Looking back, it seems astonish-ing that the metropolitan middle classes took so long to embrace beer snobbery. The craft beer habit combines the characteristics of three long-established sources of small-scale social distinction: the farmer’s market, the tasting, and the sweet little café one knows.
Take the farmer’s-market side first. Even in the age of climate change, and after all those competitions in which some unlabelled bottle from Sussex defeats the best of Champagne, very few places in Britain can claim a local wine. But if you live in a city, or even a large town, you are by now guaranteed to have several local microbreweries.
It’s more than ten years since the arrival of progressive beer duty, which made tiny breweries an attractive economic proposition, but the growth in their numbers shows no sign of slowing down. The beer writer Pete Brown reckons we now have more breweries than at any time since the 1940s. My slice of south-east London, which is admittedly rich in both railway arches and foolishly trendy people, is up to at least eight. Each has its own specials, small batches, open days and seasonal experiments — endless opportunities to discover new locally sourced flavours, and to display your neighbourhood solidarity and savvy. Repeat after me: ‘I was going to bring a bottle of wine, but the brewery around the corner has just done a batch of these…’

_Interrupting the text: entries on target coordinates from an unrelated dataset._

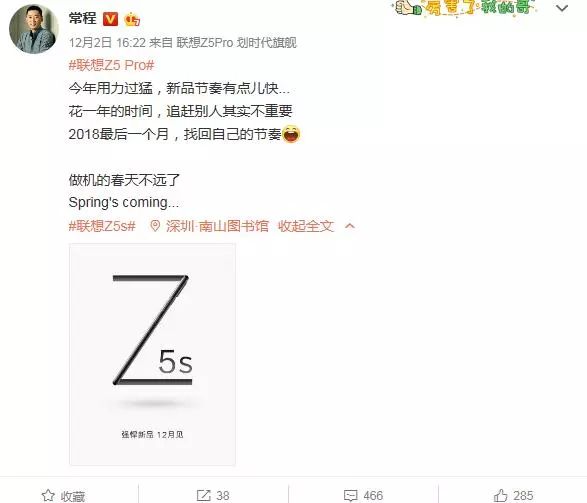Image resolution: width=587 pixels, height=503 pixels.
Task: Collapse the post with 收起全文
Action: click(x=305, y=226)
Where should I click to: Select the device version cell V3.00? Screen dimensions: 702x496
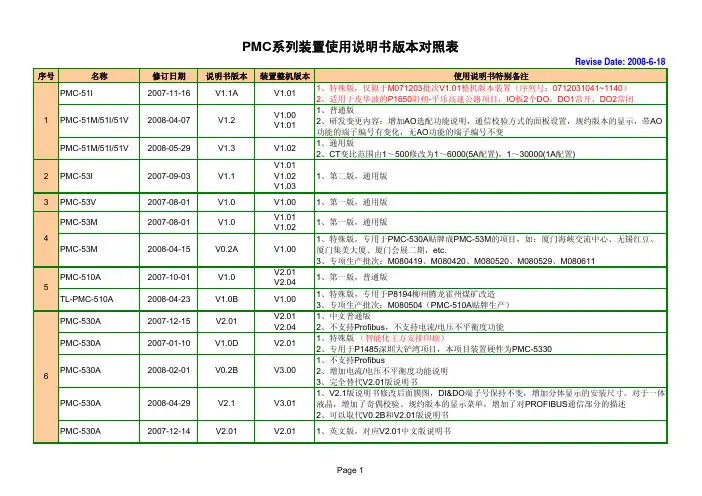[285, 371]
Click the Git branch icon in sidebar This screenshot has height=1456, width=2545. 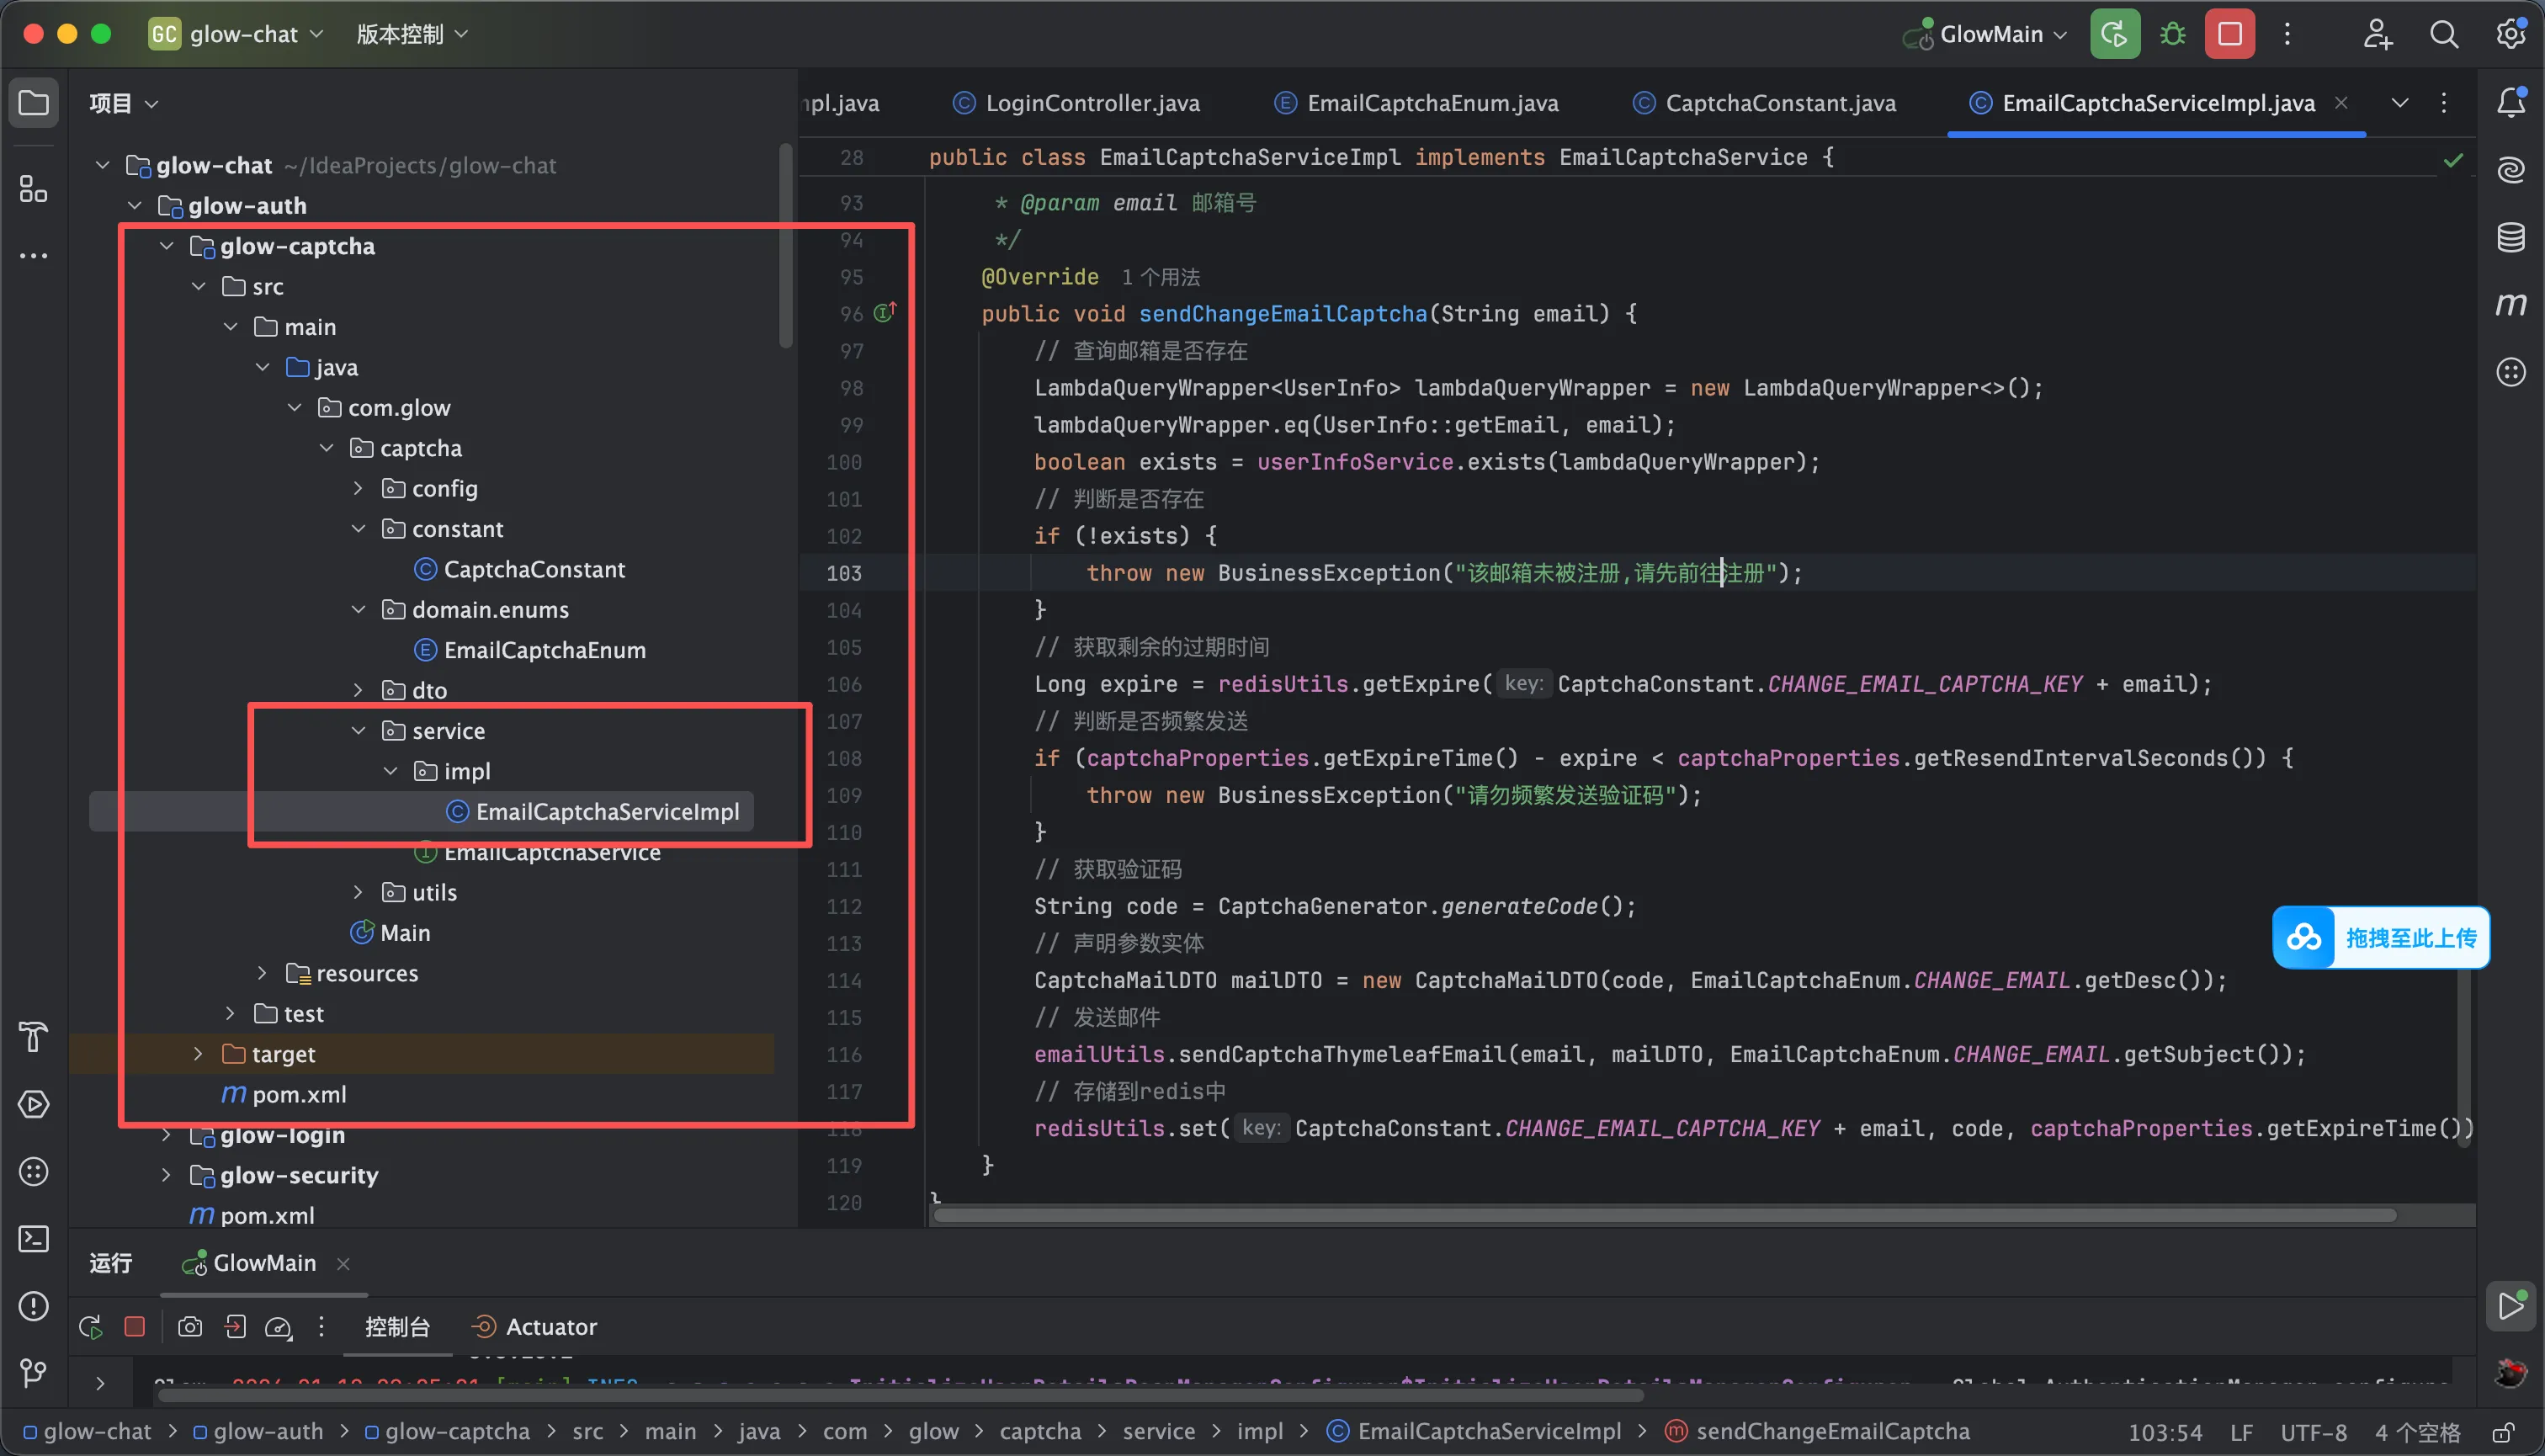coord(34,1373)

There’s even a craft-beer equivalent of the vegetable box scheme: Deskbeers (www.deskbeers.com), which from £36 a week will send you a weekly Friday-afternoon selection from ‘the best of small and independent breweries in London and the UK’. It promises ‘an event in your office that enables conversation, bonding and companionship to happen each and every week’, which summons a mental image of a very specific sort of office, especially once you notice how keen it is to promote its Twitter handle and that it so far only delivers to London and Brighton postcodes.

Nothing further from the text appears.